Is that shameful to you which is not your own act? Of which you are not the cause? Which has happened to you by accident, like a fever or the head-ache? If your parents were poor, or left others their heirs, or though living, do not assist you, are these things shameful for you?
It is quite common for those who suffer from pain, or illness, or poverty to get an additional troubling condition foisted upon them by society and its members. It’s very easy for people who are dealing with these sorts of matters to be looked down up, treated as less than a person, even by their own caregivers. In this Discourse, Epictetus not only suggests that we ought to determine what really is shameful – which has to do only with what we choose and do, not with what happens to us – but that we even push back against other people’s judgements about our value and what it derives from.
All too often, those who suffer from chronic pain or illness get the message that there is not only something wrong with their body – and that’s true – but that, because of that, there is something wrong with them – and that inference is false. It is easy and understandable for a person who is suffering, and consistently getting those sorts of messages, to internalize them, and then create more suffering for themselves by repeating them to themselves. Stoic philosophy and practice can help undo the damage caused by that dynamic, and restore some measure of psychological health in the process.
Tim LeBon
Stoicism can be a great help to those suffering from illness and pain.
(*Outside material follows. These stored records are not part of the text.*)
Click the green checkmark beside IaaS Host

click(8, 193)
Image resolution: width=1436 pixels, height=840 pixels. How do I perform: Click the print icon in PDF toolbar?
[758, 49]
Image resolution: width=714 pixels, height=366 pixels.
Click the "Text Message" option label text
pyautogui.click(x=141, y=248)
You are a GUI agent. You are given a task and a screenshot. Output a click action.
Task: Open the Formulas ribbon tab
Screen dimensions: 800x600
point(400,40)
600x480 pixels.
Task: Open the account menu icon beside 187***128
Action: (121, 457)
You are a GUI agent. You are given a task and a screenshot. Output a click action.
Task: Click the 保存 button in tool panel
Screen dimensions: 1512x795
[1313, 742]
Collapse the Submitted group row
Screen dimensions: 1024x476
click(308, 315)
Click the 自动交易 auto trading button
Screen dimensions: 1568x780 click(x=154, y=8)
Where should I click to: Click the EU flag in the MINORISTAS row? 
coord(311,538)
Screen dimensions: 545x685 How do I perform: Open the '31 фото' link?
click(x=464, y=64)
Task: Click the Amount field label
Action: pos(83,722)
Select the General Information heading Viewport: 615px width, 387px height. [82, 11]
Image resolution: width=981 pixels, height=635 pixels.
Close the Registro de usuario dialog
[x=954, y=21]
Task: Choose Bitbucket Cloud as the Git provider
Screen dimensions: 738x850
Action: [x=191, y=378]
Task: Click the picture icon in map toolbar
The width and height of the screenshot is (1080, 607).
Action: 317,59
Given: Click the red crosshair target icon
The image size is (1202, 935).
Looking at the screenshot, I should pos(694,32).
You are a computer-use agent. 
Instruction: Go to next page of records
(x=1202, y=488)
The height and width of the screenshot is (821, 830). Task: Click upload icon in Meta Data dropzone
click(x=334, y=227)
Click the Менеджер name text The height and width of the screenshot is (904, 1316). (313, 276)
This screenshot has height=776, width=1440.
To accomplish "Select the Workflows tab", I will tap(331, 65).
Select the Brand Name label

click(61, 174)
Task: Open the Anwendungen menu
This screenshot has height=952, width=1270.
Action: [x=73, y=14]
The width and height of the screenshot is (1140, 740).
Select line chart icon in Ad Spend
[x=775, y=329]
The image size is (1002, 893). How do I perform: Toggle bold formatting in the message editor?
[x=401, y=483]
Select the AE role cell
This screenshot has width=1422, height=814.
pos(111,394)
As a CBT-therapist working in the NHS in the UK with people suffering from “long-term conditions” I regularly incorporate what I call “Serenity Prayer Stoicism” into my work.
When people have long-term illnesses or pain, they can be helped by thinking carefully about what they can and what they cant control. For instance,
- “I can’t control the fact that I have this condition but I can control how I respond to it”
- “I can no longer gain pleasure and meaning in the way that I did, but that doesnt mean I can’t do so in other ways”
- “I can’t control the fact that I will experience some pain. but by “pacing” my activities to the right level I can influence how much pain I am in”
These can all be incredibly helpful Stoic ideas which can be incorporated into standard CBT. Working as a therapist, it is ethically problematic to try to persuade people to change their value system, which is what one would need to do if one were to ask people to fully embrace Stoicism fully.
In other contexts than therapy, if people do agree that virtue is what matters most in life, then clearly this can help enormously in coping with illness and pain, Feeling good now becomes at best a preferred indifferent, and so pain and illness are not an obstacle to eudaimonia. Indeed, being ill and in painprovide new opportunities to exhibit the virtues. One can show courage in how one deals with pain, self-control in not complaining or not over-doing things, justice in being a good role model for people with your condition and wisdom in prioritising the virtues and in focussing on what you can control.
When about to be captured by enemy forces, James Stockdale, author of Thoughts of a Philosophical Fighter Pilot, and Courage under Fire famously whispered to himself “I’m entering the world of Epictetus”.. When ill or in pain, we could all benefit from engaging whole-heartedly with Stoicism.